→ 課題の目的
下に示す舟木一夫公演をめぐる文章から、「文芸及び歴史同好会「碧い馬同」を含む語句で始まり「コロナ禍とともに動き出した。」で終わる部分を一字一句違えずに書き写してください。

→ 抜粋テキスト
══════

アボルダージュ!!

文芸及び歴史同好会「碧い馬同人会」主宰で歴史作家・エッセイストの萩尾農が日々の思いや出来事を語ります。

希望の船―舟木一夫 『浮世まかせ』の風に…

2022-04-17 | 世情もろもろ
「進め、舟木号!」
そんな風に言葉にしたくなる2022年のステージ。
 昨年春―2021年4月、習志野(千葉県)からスタートしたconcert tour2021。その出発に際して、私は他の原稿に、
「航路の先の見えない船出だ」
と、記した。
 世の中はコロナ禍。目に見えない災禍が世界中に蔓延していた。その前年、2020年の公演は舟木一夫公演ももちろんだが、あらゆる演劇やライヴ、イベント、そして、スポーツも中止となった。
 ある高校の野球部、監督が2020年甲子園の高校野球大会の中止を部員に伝えた。高校三年生の部員はその年が最後だ。球児たちは泣いていた。そんな事象があちこちで見られ、目に見えない敵(!ウイルス)との闘いは古代の昔から人類の歴史にはあったとはいえ、私たちは経験したことのない災禍だった。
 そんな風に、人々から大切なものを奪った。そういう年だった2020年が過ぎて、2021年はコロナ禍とともに動き出した。

══════

→ 検討対象データ
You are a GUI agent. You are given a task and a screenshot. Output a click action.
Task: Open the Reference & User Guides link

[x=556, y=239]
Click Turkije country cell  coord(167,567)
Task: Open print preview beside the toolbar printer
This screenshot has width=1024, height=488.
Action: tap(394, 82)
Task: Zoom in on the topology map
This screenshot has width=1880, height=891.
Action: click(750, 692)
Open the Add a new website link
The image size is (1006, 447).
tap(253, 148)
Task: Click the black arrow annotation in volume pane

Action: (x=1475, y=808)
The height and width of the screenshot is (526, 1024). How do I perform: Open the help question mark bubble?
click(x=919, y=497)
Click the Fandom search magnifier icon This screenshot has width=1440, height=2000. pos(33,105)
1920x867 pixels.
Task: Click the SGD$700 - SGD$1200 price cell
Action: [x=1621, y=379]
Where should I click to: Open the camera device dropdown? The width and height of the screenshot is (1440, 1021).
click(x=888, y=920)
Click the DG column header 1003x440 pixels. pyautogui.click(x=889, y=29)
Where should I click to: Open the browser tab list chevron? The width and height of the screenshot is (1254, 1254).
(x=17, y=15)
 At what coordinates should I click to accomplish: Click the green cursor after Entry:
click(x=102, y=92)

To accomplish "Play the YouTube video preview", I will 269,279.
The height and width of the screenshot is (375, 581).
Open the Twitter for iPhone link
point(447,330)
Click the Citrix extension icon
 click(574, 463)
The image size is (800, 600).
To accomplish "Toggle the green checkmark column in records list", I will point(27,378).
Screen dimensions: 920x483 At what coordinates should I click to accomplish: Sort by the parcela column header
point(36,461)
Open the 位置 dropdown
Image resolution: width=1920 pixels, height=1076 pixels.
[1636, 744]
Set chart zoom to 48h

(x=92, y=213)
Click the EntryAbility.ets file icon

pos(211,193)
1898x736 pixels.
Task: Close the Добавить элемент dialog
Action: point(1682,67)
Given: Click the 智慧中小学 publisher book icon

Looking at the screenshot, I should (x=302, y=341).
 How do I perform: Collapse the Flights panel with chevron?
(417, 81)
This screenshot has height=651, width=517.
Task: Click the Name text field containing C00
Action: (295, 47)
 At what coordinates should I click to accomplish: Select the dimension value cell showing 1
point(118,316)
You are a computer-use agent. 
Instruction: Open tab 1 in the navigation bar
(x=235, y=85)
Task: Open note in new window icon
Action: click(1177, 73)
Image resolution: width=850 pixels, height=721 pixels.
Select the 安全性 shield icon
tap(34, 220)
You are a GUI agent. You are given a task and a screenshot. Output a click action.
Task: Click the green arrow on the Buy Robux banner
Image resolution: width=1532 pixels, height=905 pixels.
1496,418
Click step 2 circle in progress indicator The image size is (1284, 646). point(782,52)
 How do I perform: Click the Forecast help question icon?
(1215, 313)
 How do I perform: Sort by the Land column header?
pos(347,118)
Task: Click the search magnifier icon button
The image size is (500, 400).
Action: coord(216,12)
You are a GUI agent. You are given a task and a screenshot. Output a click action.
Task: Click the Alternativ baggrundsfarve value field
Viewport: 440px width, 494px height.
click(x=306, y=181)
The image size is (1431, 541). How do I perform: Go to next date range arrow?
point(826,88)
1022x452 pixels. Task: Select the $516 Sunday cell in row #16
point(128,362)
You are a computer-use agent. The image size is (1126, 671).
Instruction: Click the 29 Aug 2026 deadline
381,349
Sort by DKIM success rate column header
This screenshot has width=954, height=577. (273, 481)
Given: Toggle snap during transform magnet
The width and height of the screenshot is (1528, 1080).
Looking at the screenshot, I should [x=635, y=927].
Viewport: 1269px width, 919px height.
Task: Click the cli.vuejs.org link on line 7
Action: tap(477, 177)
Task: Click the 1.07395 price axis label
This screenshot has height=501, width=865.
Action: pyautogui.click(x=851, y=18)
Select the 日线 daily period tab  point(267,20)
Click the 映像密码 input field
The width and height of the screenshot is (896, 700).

══════

→ 課題の解答
文芸及び歴史同好会「碧い馬同人会」主宰で歴史作家・エッセイストの萩尾農が日々の思いや出来事を語ります。

希望の船―舟木一夫 『浮世まかせ』の風に…

2022-04-17 | 世情もろもろ
「進め、舟木号!」
そんな風に言葉にしたくなる2022年のステージ。
 昨年春―2021年4月、習志野(千葉県)からスタートしたconcert tour2021。その出発に際して、私は他の原稿に、
「航路の先の見えない船出だ」
と、記した。
 世の中はコロナ禍。目に見えない災禍が世界中に蔓延していた。その前年、2020年の公演は舟木一夫公演ももちろんだが、あらゆる演劇やライヴ、イベント、そして、スポーツも中止となった。
 ある高校の野球部、監督が2020年甲子園の高校野球大会の中止を部員に伝えた。高校三年生の部員はその年が最後だ。球児たちは泣いていた。そんな事象があちこちで見られ、目に見えない敵(!ウイルス)との闘いは古代の昔から人類の歴史にはあったとはいえ、私たちは経験したことのない災禍だった。
 そんな風に、人々から大切なものを奪った。そういう年だった2020年が過ぎて、2021年はコロナ禍とともに動き出した。